「特定妊婦」。病気や経済的な理由で育児が困難な妊婦を指す。現行法の枠組みでは、行政が指導や助言をしてその妊婦の子育てを支えることになっている。しかし、実態はそううまくいっていない。「行政」といっても特定妊婦をサポートする専門機関があるわけではない。結局は、自治体や児童相談所などの既存機関が連携して対処することになる。専門家は、担当者の人数が足りず、この分野に明るい人材も不足していることを指摘する。それが、一応の情報共有はなされるものの、具体的な支援策まで練られないまま「事件」が起きてしまう事例につながっているという。
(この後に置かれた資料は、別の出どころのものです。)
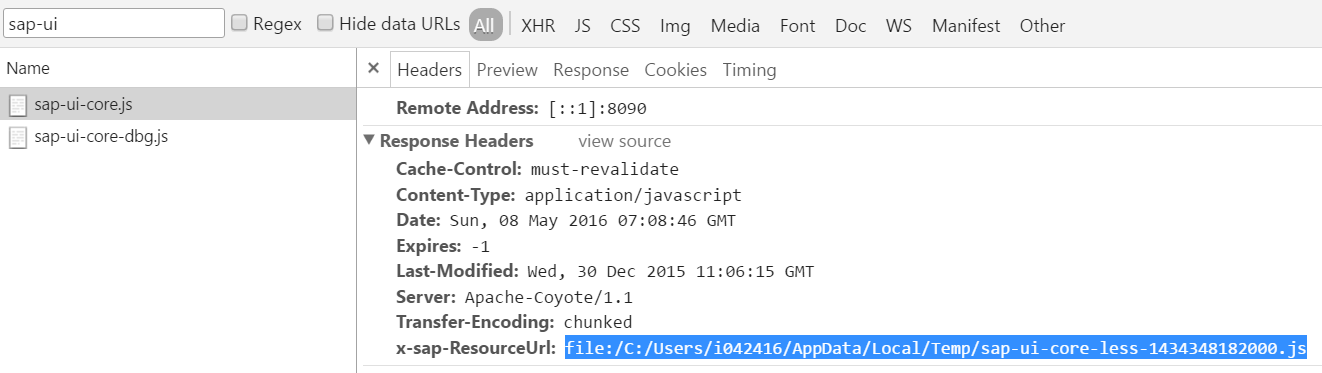Close the request details panel
The height and width of the screenshot is (373, 1322).
[x=373, y=69]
福岡県では、行政の連携がうまくいけば救えたかもしれない命が失われた―。
◆10年で10倍に増えた「特定妊婦」

生後7か月の井上新大ちゃんは、福岡県大野城市のマンションで母親と双子の弟の3人で暮らしていた。胸などを圧迫されたことによる肝臓破裂で去年、死亡した。体には複数のあざがあった。

大野城市の会見「不適切な養育環境があった家庭であると転入前の自治体から情報提供があったため妊娠中から特に支援が必要であると認識し、児童福祉法の“特定妊婦”として、要保護児童対策地域協議会で管理支援を開始したところです。その後9月に出生されましたので、特定妊婦から2人の要保護児童がいる家庭として管理を継続していたところです」

虐待を防ぐ目的で2009年に施行された改正児童福祉法。そこに「特定妊婦」という言葉が明記されている。「特定妊婦」とは、精神疾患や予期せぬ妊娠のほか、経済的な理由で育児が難しく、妊娠中から支援を必要とする妊婦のことだ。大野城市は、母親を「特定妊婦」とし、出産前から面談や電話で接触していた。新大ちゃんは「要保護児童」とされていたが、生後7か月で命を落とした。